Entries shown:
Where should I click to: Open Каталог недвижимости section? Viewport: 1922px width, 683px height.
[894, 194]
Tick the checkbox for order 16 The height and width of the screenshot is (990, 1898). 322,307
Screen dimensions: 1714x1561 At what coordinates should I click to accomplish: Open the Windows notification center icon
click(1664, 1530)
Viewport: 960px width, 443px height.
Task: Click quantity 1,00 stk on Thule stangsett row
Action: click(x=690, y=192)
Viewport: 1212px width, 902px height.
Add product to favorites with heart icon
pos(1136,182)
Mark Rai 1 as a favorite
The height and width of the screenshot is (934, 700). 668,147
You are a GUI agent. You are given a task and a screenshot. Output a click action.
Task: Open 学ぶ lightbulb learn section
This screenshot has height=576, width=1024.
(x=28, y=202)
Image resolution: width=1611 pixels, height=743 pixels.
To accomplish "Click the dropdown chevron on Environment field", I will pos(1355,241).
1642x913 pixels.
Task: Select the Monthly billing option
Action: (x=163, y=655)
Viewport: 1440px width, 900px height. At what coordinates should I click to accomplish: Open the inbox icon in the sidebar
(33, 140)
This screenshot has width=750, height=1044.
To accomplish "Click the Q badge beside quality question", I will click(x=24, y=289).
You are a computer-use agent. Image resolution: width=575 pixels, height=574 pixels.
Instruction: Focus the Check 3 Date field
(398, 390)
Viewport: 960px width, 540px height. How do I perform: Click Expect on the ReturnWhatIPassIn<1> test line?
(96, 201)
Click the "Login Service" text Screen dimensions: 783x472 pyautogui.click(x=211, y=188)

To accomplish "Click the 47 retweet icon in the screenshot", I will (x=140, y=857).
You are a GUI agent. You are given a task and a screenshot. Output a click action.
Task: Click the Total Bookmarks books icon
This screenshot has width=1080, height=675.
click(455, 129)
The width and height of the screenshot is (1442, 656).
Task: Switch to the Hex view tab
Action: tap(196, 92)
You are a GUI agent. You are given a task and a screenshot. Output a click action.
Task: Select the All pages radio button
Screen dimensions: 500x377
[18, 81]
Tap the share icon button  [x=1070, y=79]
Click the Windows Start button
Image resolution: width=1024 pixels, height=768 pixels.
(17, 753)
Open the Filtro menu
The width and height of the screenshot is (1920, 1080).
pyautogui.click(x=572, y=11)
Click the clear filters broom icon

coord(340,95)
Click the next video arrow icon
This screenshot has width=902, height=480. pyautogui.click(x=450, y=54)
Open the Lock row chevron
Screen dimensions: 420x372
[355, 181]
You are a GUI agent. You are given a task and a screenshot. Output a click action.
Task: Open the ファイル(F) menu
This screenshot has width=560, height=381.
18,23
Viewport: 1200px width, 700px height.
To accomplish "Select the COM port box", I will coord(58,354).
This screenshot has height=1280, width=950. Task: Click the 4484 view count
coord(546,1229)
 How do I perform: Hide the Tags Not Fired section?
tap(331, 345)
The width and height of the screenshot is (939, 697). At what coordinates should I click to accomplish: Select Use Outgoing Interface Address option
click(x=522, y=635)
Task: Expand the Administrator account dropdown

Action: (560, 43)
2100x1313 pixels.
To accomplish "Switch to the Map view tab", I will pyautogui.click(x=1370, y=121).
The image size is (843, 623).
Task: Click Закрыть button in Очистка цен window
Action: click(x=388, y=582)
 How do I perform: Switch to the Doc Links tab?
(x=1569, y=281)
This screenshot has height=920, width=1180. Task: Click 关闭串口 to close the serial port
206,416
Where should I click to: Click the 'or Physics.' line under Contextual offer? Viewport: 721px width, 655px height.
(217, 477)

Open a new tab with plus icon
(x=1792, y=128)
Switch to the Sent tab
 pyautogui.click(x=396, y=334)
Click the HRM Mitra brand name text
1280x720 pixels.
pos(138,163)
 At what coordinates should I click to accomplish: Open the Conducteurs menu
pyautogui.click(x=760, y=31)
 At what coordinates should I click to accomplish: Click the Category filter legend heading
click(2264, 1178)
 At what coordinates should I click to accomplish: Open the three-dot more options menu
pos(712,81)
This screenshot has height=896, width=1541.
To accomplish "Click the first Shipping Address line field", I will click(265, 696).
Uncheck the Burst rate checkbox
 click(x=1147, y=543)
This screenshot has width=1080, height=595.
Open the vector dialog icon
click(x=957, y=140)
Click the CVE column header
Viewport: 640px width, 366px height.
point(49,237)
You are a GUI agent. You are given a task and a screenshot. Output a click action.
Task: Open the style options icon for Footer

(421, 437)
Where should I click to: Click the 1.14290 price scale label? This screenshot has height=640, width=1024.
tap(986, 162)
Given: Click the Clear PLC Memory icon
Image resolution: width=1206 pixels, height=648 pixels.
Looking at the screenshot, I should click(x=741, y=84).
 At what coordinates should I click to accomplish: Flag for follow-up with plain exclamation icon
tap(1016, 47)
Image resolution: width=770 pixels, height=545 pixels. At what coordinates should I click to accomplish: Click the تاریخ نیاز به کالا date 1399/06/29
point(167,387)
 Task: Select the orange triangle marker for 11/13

Short exercise: Lay out the material above as a Markdown table with two columns, Row and Line. Put one line of the material in each row, number the rows in sequence, and leave out the blank lines.

Answer to the problem:
| Row | Line |
|---|---|
| 1 | Where should I click to: Open Каталог недвижимости section? Viewport: 1922px width, 683px height. |
| 2 | [894, 194] |
| 3 | Tick the checkbox for order 16 The height and width of the screenshot is (990, 1898). 322,307 |
| 4 | Screen dimensions: 1714x1561 At what coordinates should I click to accomplish: Open the Windows notification center icon |
| 5 | click(1664, 1530) |
| 6 | Viewport: 960px width, 443px height. |
| 7 | Task: Click quantity 1,00 stk on Thule stangsett row |
| 8 | Action: click(x=690, y=192) |
| 9 | Viewport: 1212px width, 902px height. |
| 10 | Add product to favorites with heart icon |
| 11 | pos(1136,182) |
| 12 | Mark Rai 1 as a favorite |
| 13 | The height and width of the screenshot is (934, 700). 668,147 |
| 14 | You are a GUI agent. You are given a task and a screenshot. Output a click action. |
| 15 | Task: Open 学ぶ lightbulb learn section |
| 16 | This screenshot has height=576, width=1024. |
| 17 | (x=28, y=202) |
| 18 | Image resolution: width=1611 pixels, height=743 pixels. |
| 19 | To accomplish "Click the dropdown chevron on Environment field", I will pos(1355,241). |
| 20 | 1642x913 pixels. |
| 21 | Task: Select the Monthly billing option |
| 22 | Action: (x=163, y=655) |
| 23 | Viewport: 1440px width, 900px height. At what coordinates should I click to accomplish: Open the inbox icon in the sidebar |
| 24 | (33, 140) |
| 25 | This screenshot has width=750, height=1044. |
| 26 | To accomplish "Click the Q badge beside quality question", I will click(x=24, y=289). |
| 27 | You are a computer-use agent. Image resolution: width=575 pixels, height=574 pixels. |
| 28 | Instruction: Focus the Check 3 Date field |
| 29 | (398, 390) |
| 30 | Viewport: 960px width, 540px height. How do I perform: Click Expect on the ReturnWhatIPassIn<1> test line? |
| 31 | (96, 201) |
| 32 | Click the "Login Service" text Screen dimensions: 783x472 pyautogui.click(x=211, y=188) |
| 33 | To accomplish "Click the 47 retweet icon in the screenshot", I will (x=140, y=857). |
| 34 | You are a GUI agent. You are given a task and a screenshot. Output a click action. |
| 35 | Task: Click the Total Bookmarks books icon |
| 36 | This screenshot has width=1080, height=675. |
| 37 | click(455, 129) |
| 38 | The width and height of the screenshot is (1442, 656). |
| 39 | Task: Switch to the Hex view tab |
| 40 | Action: tap(196, 92) |
| 41 | You are a GUI agent. You are given a task and a screenshot. Output a click action. |
| 42 | Task: Select the All pages radio button |
| 43 | Screen dimensions: 500x377 |
| 44 | [18, 81] |
| 45 | Tap the share icon button  [x=1070, y=79] |
| 46 | Click the Windows Start button |
| 47 | Image resolution: width=1024 pixels, height=768 pixels. |
| 48 | (17, 753) |
| 49 | Open the Filtro menu |
| 50 | The width and height of the screenshot is (1920, 1080). |
| 51 | pyautogui.click(x=572, y=11) |
| 52 | Click the clear filters broom icon |
| 53 | coord(340,95) |
| 54 | Click the next video arrow icon |
| 55 | This screenshot has width=902, height=480. pyautogui.click(x=450, y=54) |
| 56 | Open the Lock row chevron |
| 57 | Screen dimensions: 420x372 |
| 58 | [355, 181] |
| 59 | You are a GUI agent. You are given a task and a screenshot. Output a click action. |
| 60 | Task: Open the ファイル(F) menu |
| 61 | This screenshot has width=560, height=381. |
| 62 | 18,23 |
| 63 | Viewport: 1200px width, 700px height. |
| 64 | To accomplish "Select the COM port box", I will coord(58,354). |
| 65 | This screenshot has height=1280, width=950. Task: Click the 4484 view count |
| 66 | coord(546,1229) |
| 67 |  How do I perform: Hide the Tags Not Fired section? |
| 68 | tap(331, 345) |
| 69 | The width and height of the screenshot is (939, 697). At what coordinates should I click to accomplish: Select Use Outgoing Interface Address option |
| 70 | click(x=522, y=635) |
| 71 | Task: Expand the Administrator account dropdown |
| 72 | Action: (560, 43) |
| 73 | 2100x1313 pixels. |
| 74 | To accomplish "Switch to the Map view tab", I will pyautogui.click(x=1370, y=121). |
| 75 | The image size is (843, 623). |
| 76 | Task: Click Закрыть button in Очистка цен window |
| 77 | Action: click(x=388, y=582) |
| 78 |  How do I perform: Switch to the Doc Links tab? |
| 79 | (x=1569, y=281) |
| 80 | This screenshot has height=920, width=1180. Task: Click 关闭串口 to close the serial port |
| 81 | 206,416 |
| 82 | Where should I click to: Click the 'or Physics.' line under Contextual offer? Viewport: 721px width, 655px height. |
| 83 | (217, 477) |
| 84 | Open a new tab with plus icon |
| 85 | (x=1792, y=128) |
| 86 | Switch to the Sent tab |
| 87 |  pyautogui.click(x=396, y=334) |
| 88 | Click the HRM Mitra brand name text |
| 89 | 1280x720 pixels. |
| 90 | pos(138,163) |
| 91 |  At what coordinates should I click to accomplish: Open the Conducteurs menu |
| 92 | pyautogui.click(x=760, y=31) |
| 93 |  At what coordinates should I click to accomplish: Click the Category filter legend heading |
| 94 | click(2264, 1178) |
| 95 |  At what coordinates should I click to accomplish: Open the three-dot more options menu |
| 96 | pos(712,81) |
| 97 | This screenshot has height=896, width=1541. |
| 98 | To accomplish "Click the first Shipping Address line field", I will click(265, 696). |
| 99 | Uncheck the Burst rate checkbox |
| 100 |  click(x=1147, y=543) |
| 101 | This screenshot has width=1080, height=595. |
| 102 | Open the vector dialog icon |
| 103 | click(x=957, y=140) |
| 104 | Click the CVE column header |
| 105 | Viewport: 640px width, 366px height. |
| 106 | point(49,237) |
| 107 | You are a GUI agent. You are given a task and a screenshot. Output a click action. |
| 108 | Task: Open the style options icon for Footer |
| 109 | (421, 437) |
| 110 | Where should I click to: Click the 1.14290 price scale label? This screenshot has height=640, width=1024. |
| 111 | tap(986, 162) |
| 112 | Given: Click the Clear PLC Memory icon |
| 113 | Image resolution: width=1206 pixels, height=648 pixels. |
| 114 | Looking at the screenshot, I should click(x=741, y=84). |
| 115 |  At what coordinates should I click to accomplish: Flag for follow-up with plain exclamation icon |
| 116 | tap(1016, 47) |
| 117 | Image resolution: width=770 pixels, height=545 pixels. At what coordinates should I click to accomplish: Click the تاریخ نیاز به کالا date 1399/06/29 |
| 118 | point(167,387) |
| 119 |  Task: Select the orange triangle marker for 11/13 |